At a speech today at the Union of Shop, Distributive and Allied Workers’s (Usdaw) annual conference, Sir Keir said he’s putting shoplifters “on notice”.
Addressing the conference, the Labour leader said: “You might get away with this under a weak Tory government. But if Labour takes power, we won’t stand by while crime takes over our streets.”
The Labour leader has made tackling crime one of his five missions, including introducing a new Community Policing Guarantee to crack down on shoplifting and antisocial behaviour in Britain’s town centres, with a surge in neighbourhood policing. Sir Keir says the mission is driven by his own values and has been informed by his experience as director for public prosecutions between 2008-13.
Labour say this ‘Shoplifter’s Charter’, coupled with hollowed-out neighbourhood policing, has left local businesses and retail workers at the “mercy of criminals”. Shoplifting has soared to record highs while assaults on shop workers have doubled.
New figures published last Thursday showed a 37 percent rise to 430,000 shoplifting offences last year – over 1,000 per day. Meanwhile, a recent Usdaw survey found that almost one in five shopworkers suffered a violent attack last year.
Sir Keir has now pledged an extra 13,000 neighbourhood police and to legislate to make assaulting and abusing shopworkers a specific criminal offence.
Sir Keir said: “Nobody in Britain should be in any doubt about the scale of the crime wave on our high streets at the moment. The epidemic levels of shoplifting and the persistent plague of antisocial behaviour.
“Some people call this type of crime ‘petty’. But they don’t work in your shop. They don’t walk in your shoes. Don’t see the damage this does to your community.”
Today’s announcement goes alongside a renewed pledge from the Labour party to a programme to strengthen workers’ rights across the country, which the party is calling the “biggest levelling-up of workers’ rights this country has seen for a generation”.
Sir Keir said “good employers” will have “nothing to fear from this new deal”, adding that good work is “not just a moral imperative. This is also an economic argument.”
“Only the other day, a survey by the Chartered Management Institute found that 80 per cent of managers believe that strengthening workers’ rights is beneficial for productivity.”
The party’s new deal for workers will include strengthening the protections afforded to all workers by banning zero-hours contracts, ending fire and rehire and scrapping qualifying periods for basic rights, which leave working people waiting up to two years for basic protections.

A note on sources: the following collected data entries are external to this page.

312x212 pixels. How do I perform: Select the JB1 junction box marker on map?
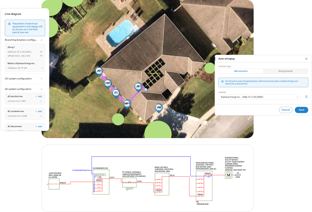[99, 71]
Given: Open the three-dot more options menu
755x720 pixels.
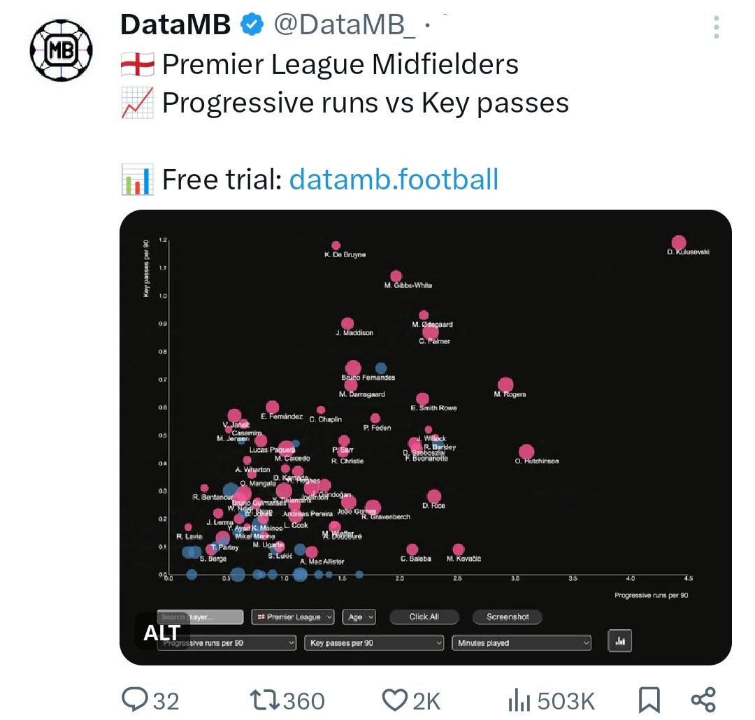Looking at the screenshot, I should (x=717, y=27).
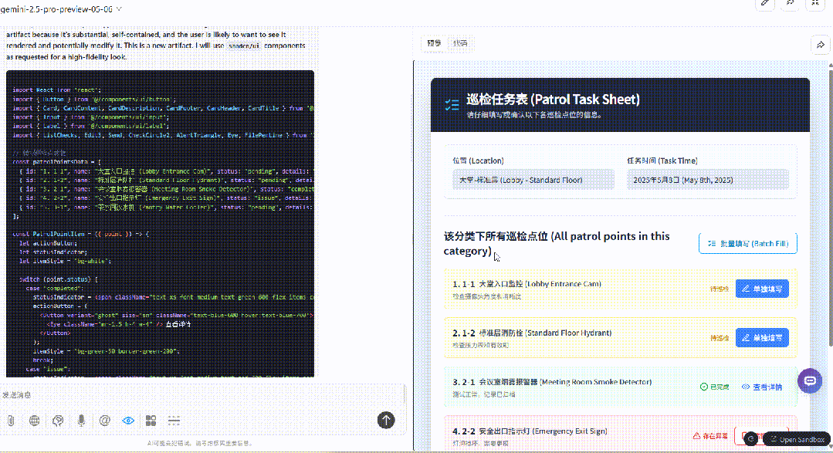Enable web search globe icon
Viewport: 833px width, 453px height.
tap(35, 421)
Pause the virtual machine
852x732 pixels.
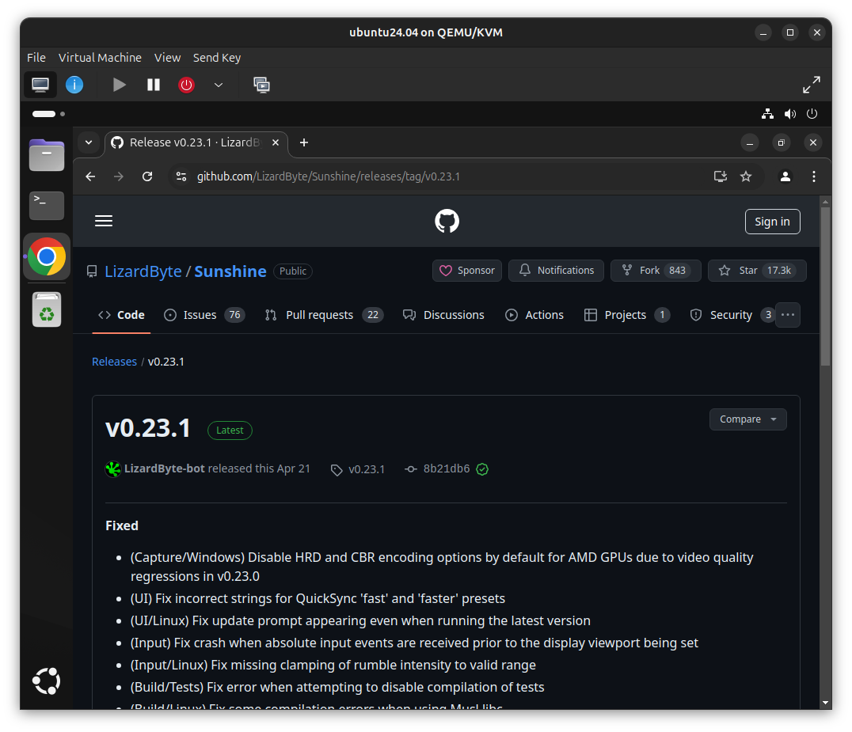point(153,85)
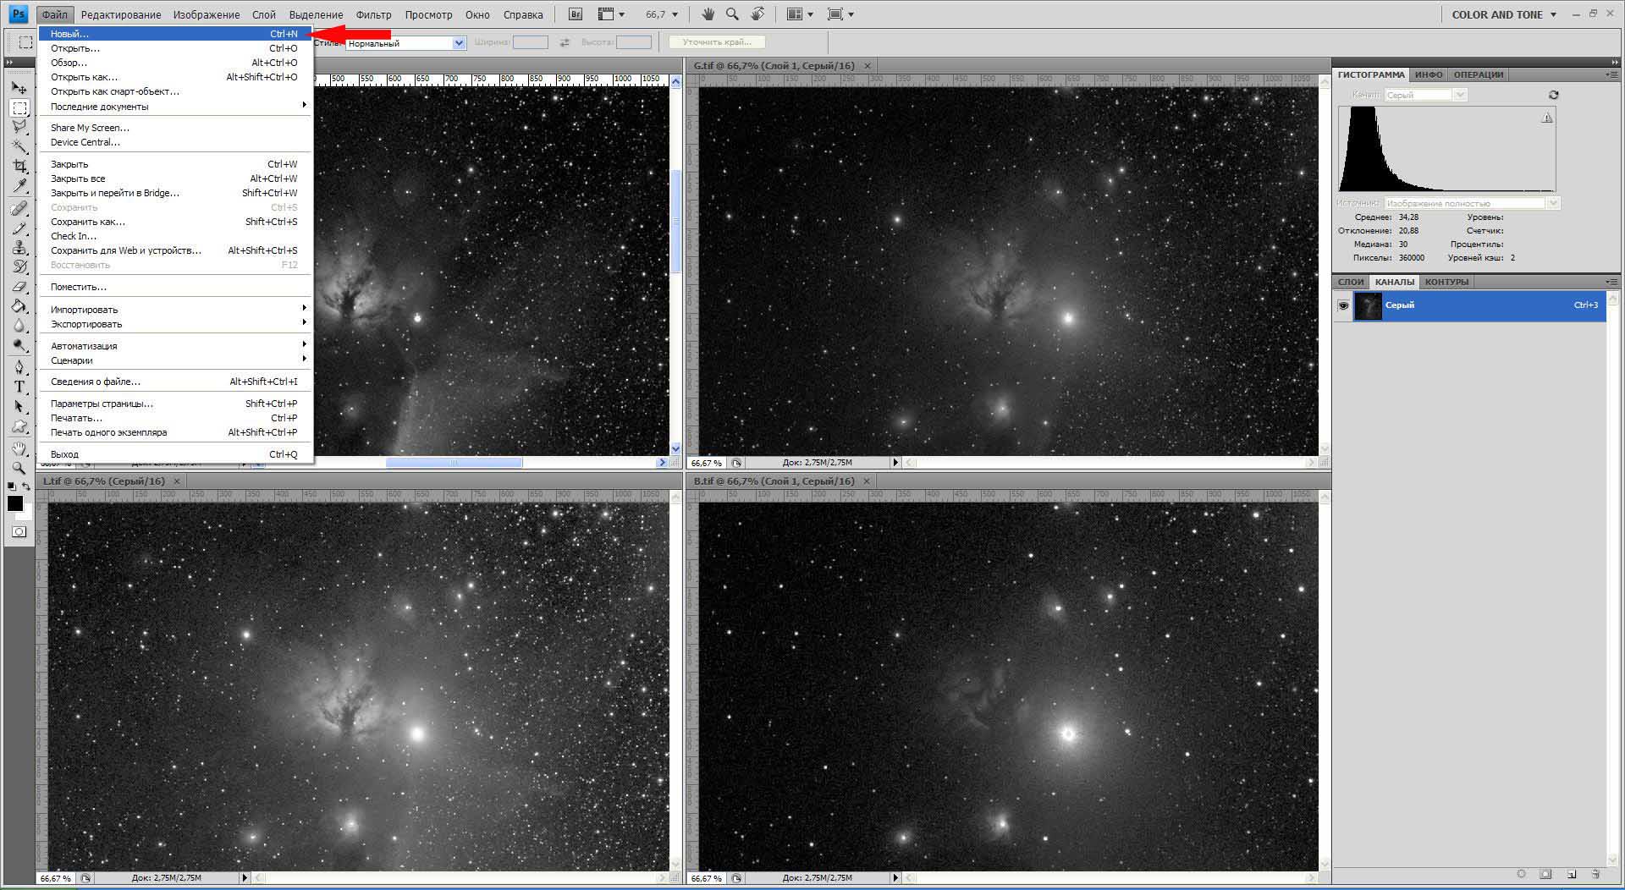
Task: Click the black foreground color swatch
Action: pos(14,503)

Sir Keir has also recommitted to levelling-up Britain’s high streets as a crucial part of his mission for growth. He told the conference that rejuvenating the high streets is “an absolutely crucial part of that growth mission”, adding: “I don’t think I’ve been anywhere that doesn’t value and want a vibrant high street. When you ask someone how they feel their community is doing economically, nine times out of ten, they will tell you about their high street.
“You can’t reduce their value merely to profit or the products they sell. So, if we are ambitious about growth in every community, if we want an era of genuine national renewal. Then we must turn around the decline of Britain’s high streets.”